The decision not to show her arms is important. The arms are extended but seem to be pulled down or restrained. Taken together — her hidden arms and her obvious distress — this may explain why she appears to be suffering.
The image seems to have been taken in a hospital. Even though the focus is on the woman and the background is empty, the bed and pillow match the hospital gown she is wearing. It is striking, however, that no doctor appears in the picture.
One of the most interesting and important elements is the belt around her abdomen. Its very dark colour contrasts sharply with her light clothing and draws the viewer’s attention. It is possible that the belt delivers electrical shocks. Based on her invisible arms and evident distress, it seems that she is having a seizure.
This is another photograph of Augustine. Her facial expression is extremely exaggerated, with her mouth wide open. Knowing that she is the subject, it is difficult to determine whether this attack is genuine. It is notable that the image is centred on her. Was Charcot in the room, telling her what to do? The attack itself is hard to validate because so little is visible to the viewer.
Charcot and the Salpêtrière Hospital
Brouillet, Pierre-André. “A Clinical Lesson with Doctor Charcot at the Salpêtrière” (1887)

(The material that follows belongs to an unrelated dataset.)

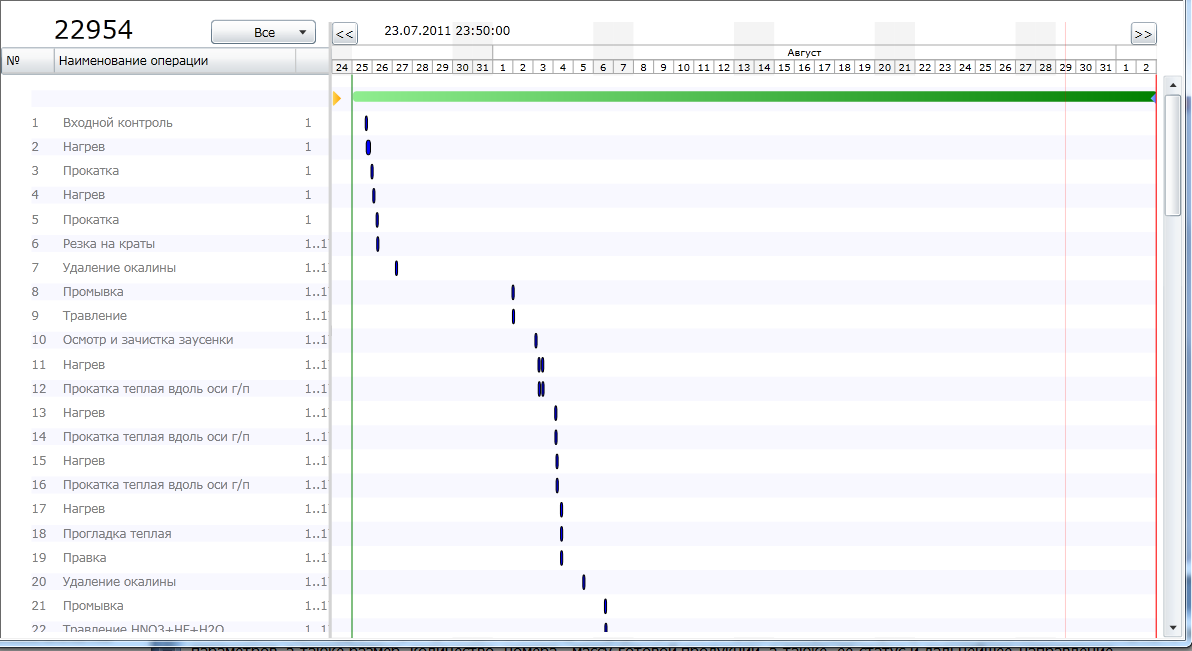The height and width of the screenshot is (651, 1192).
Task: Click the orange triangle marker at timeline start
Action: [x=337, y=98]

This image shows Charcot teaching other doctors and scientists at the Salpêtrière. He is demonstrating what hysteria looks like using one of his patients. All the doctors are men.
Unlike the previous images, which focus on a single individual, this one contains many figures. The left side of the image centres on the woman, who seems to be having an episode. She is accompanied by Charcot, two other women, and a man. The right side is populated exclusively by men: doctors, scholars, and students.
Even though the image is not in colour, the right side appears darker, causing the figures to blend together. This suggests they share similar goals and that nothing truly sets them apart. By contrast, the left side is lighter; in particular, the woman being studied is lit by a ray of light pointing toward her chest.
It is clear that Charcot intervened in his patients’ real reactions and seizures. As viewers, it is very difficult to know whether this is a “true” response. There are many men in the room. Given the power held by Charcot and the other men, the patient must behave in a certain way. The goal is always to support Charcot and his status, not to show an authentic reaction.
Conclusion
Each woman in the photographs above had her own personal story. However, because of Charcot’s choices about what to show and what to hide, it is clear that he was mainly interested in visible bodily movements. The women’s feelings remain largely unreadable.
Even though we cannot deny Charcot’s impact on the study of mental illness and hysteria, his studies were narrow. Focusing on women in the Salpêtrière hospital allowed him to control his subjects, but studying only women in a psychiatric setting severely limited the possibility of comparison and nuance.
As we continue to examine mental illness and the role of photography in capturing moments, it is essential that research broaden its scope and include a wider range of subjects. Photography had a major impact on Charcot’s studies on hysteria. Specific instants and movements were frozen in time, which helped popularise his work in Europe and beyond from the nineteenth century onward.
Although the photographs Charcot used as evidence were highly precise, we cannot know whether they were authentic. Once we understand patient behaviour and the social consequences of doing — or not doing — what he wanted to capture on camera, it seems unlikely that these images show the women’s real behaviours. Today, the term hysteria has very negative connotations. Given Charcot’s role in using his patients for his own research and reputation, that may be one reason why.